+++ Page text

Given a match of an input value to the pattern *type* `(` *subpattern_list* `)`, a method is selected by searching in *type* for accessible declarations of `Deconstruct` and selecting one among them using the same rules as for the deconstruction declaration.
It is an error if a *deconstruction_pattern* omits the type, has a single *subpattern* without an *identifier*, has no *property_subpattern* and has no *simple_designation*. This disamgibuates between a *constant_pattern* that is parenthesized and a *deconstruction_pattern*.
In order to extract the values to match against the patterns in the list,
- If *type* was omitted and the input value's type is a tuple type, then the number of subpatterns is required to be the same as the cardinality of the tuple. Each tuple element is matched against the corresponding *subpattern*, and the match succeeds if all of these succeed. If any *subpattern* has an *identifier*, then that must name a tuple element at the corresponding position in the tuple type.
- Otherwise, if a suitable `Deconstruct` exists as a member of *type*, it is a compile-time error if the type of the input value is not *pattern-compatible* with *type*. At runtime the input value is tested against *type*. If this fails then the positional pattern match fails. If it succeeds, the input value is converted to this type and `Deconstruct` is invoked with fresh compiler-generated variables to receive the `out` parameters. Each value that was received is matched against the corresponding *subpattern*, and the match succeeds if all of these succeed. If any *subpattern* has an *identifier*, then that must name a parameter at the corresponding position of `Deconstruct`.

++++++
+++ Recorded data

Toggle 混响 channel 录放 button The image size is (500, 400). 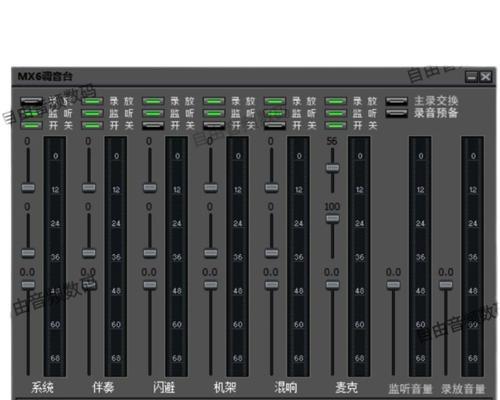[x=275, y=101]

++++++
+++ Recorded data

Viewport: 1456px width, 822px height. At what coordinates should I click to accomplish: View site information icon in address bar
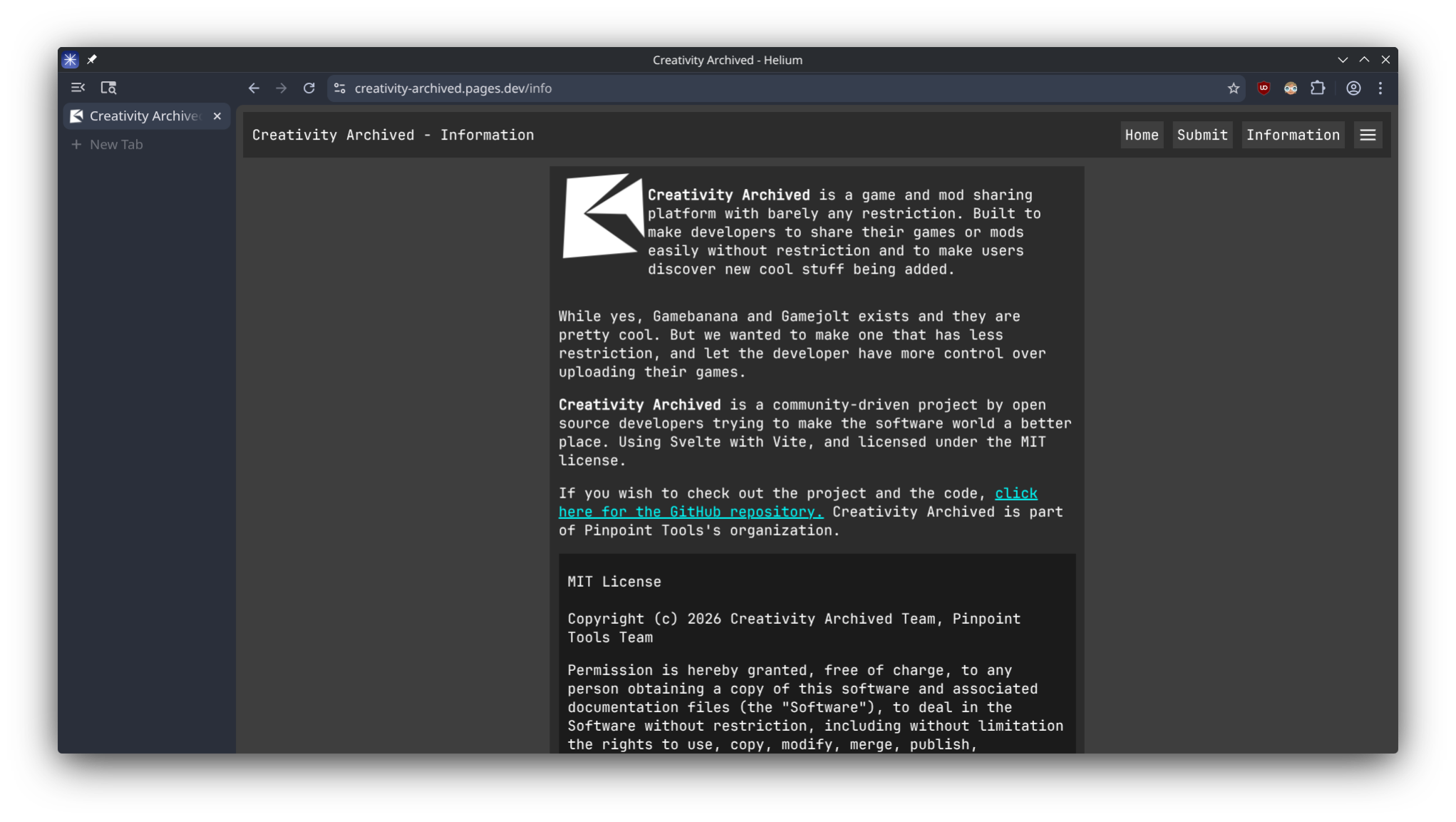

++++++

# Exercise task A
List the four conditions that, taken together, make a *deconstruction_pattern* an error according to the pattern-matching text above.
# Exercise task B
Reproduce the part of the pattern-matching text above from "Given a match" to "the deconstruction declaration.", word for word.

# Exercise response A
- It omits the type.
- It has a single *subpattern* without an *identifier*.
- It has no *property_subpattern*.
- It has no *simple_designation*.

# Exercise response B
Given a match of an input value to the pattern *type* `(` *subpattern_list* `)`, a method is selected by searching in *type* for accessible declarations of `Deconstruct` and selecting one among them using the same rules as for the deconstruction declaration.